[Records to use]
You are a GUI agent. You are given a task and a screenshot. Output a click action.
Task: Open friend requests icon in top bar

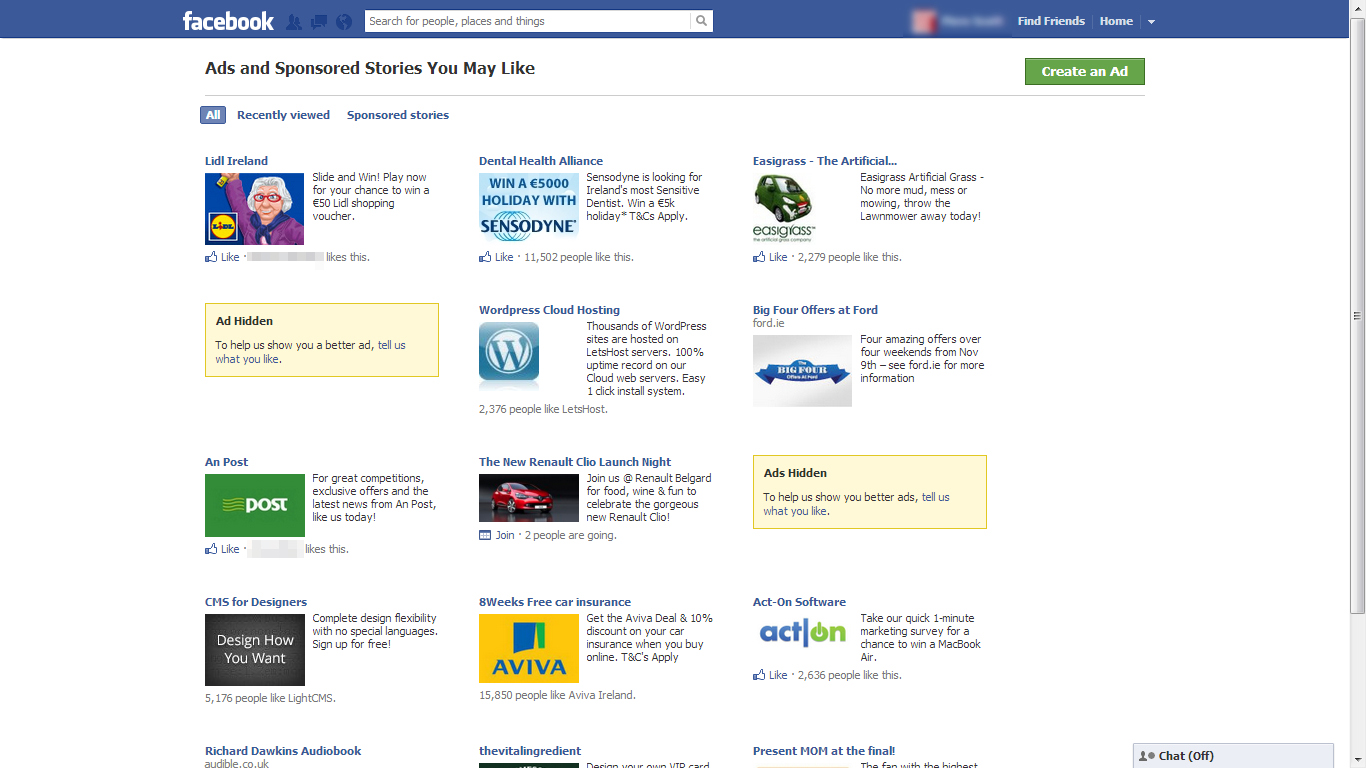[293, 21]
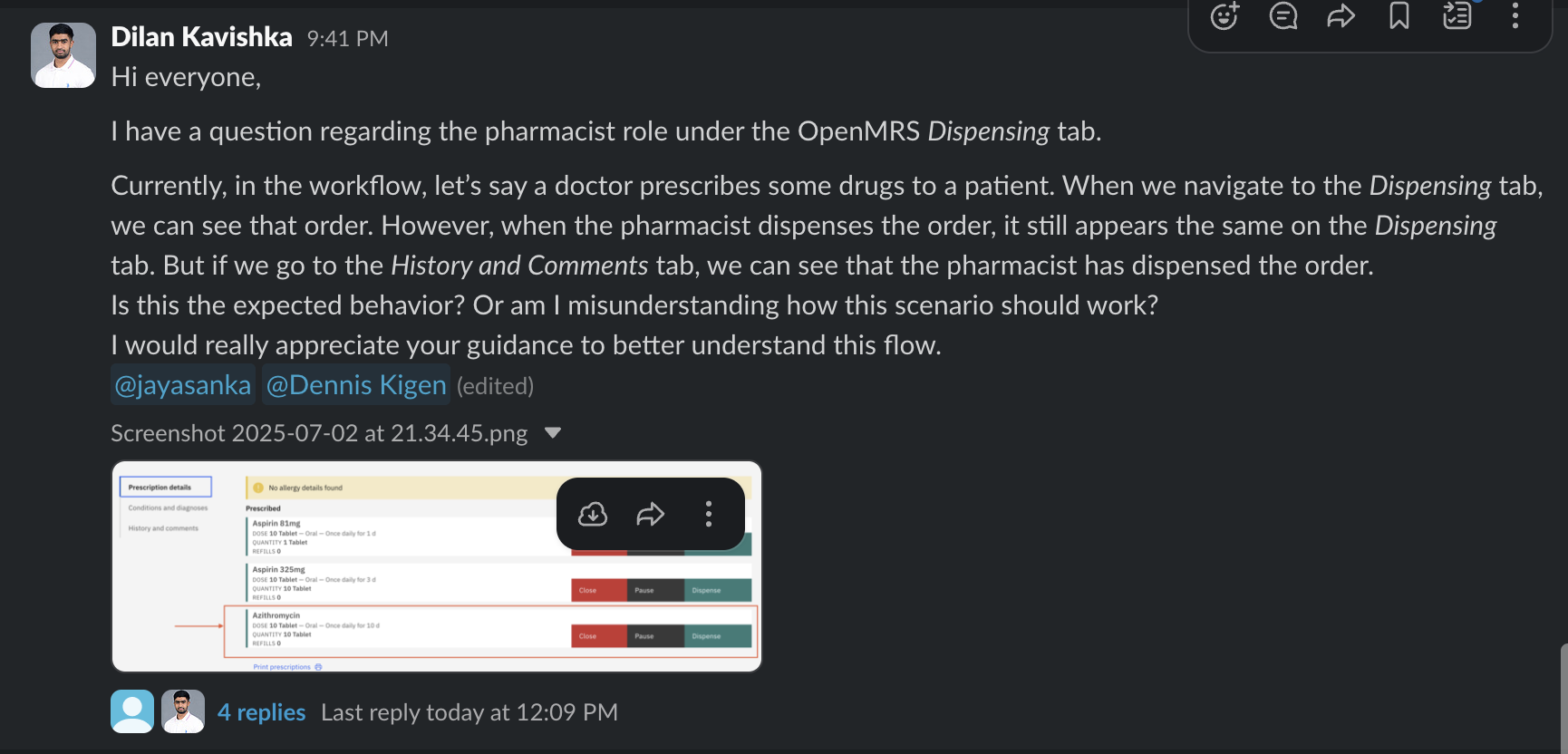Share the attached screenshot image
This screenshot has width=1568, height=754.
[651, 515]
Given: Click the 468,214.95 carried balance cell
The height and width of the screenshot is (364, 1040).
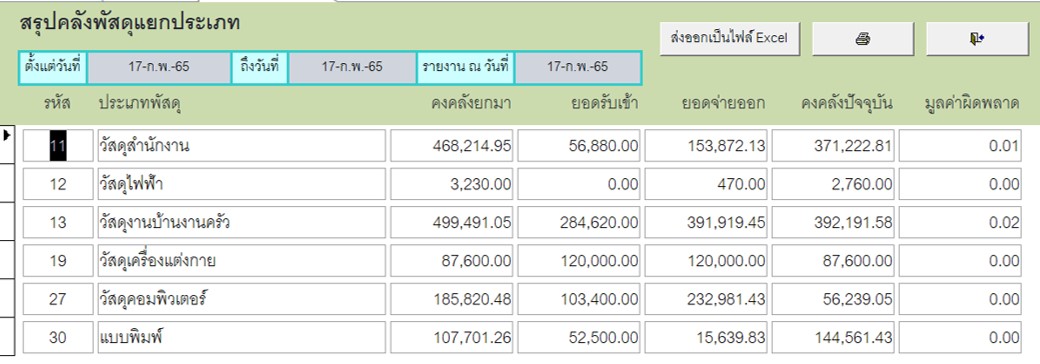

[Action item] In your copy, repeat the records above exactly and include no images.

[Written response]
You are a GUI agent. You are given a task and a screenshot. Output a click action.
Task: Open friend requests icon in top bar

[293, 21]
Share the attached screenshot image
This screenshot has width=1568, height=754.
[651, 515]
Given: Click the 468,214.95 carried balance cell
The height and width of the screenshot is (364, 1040).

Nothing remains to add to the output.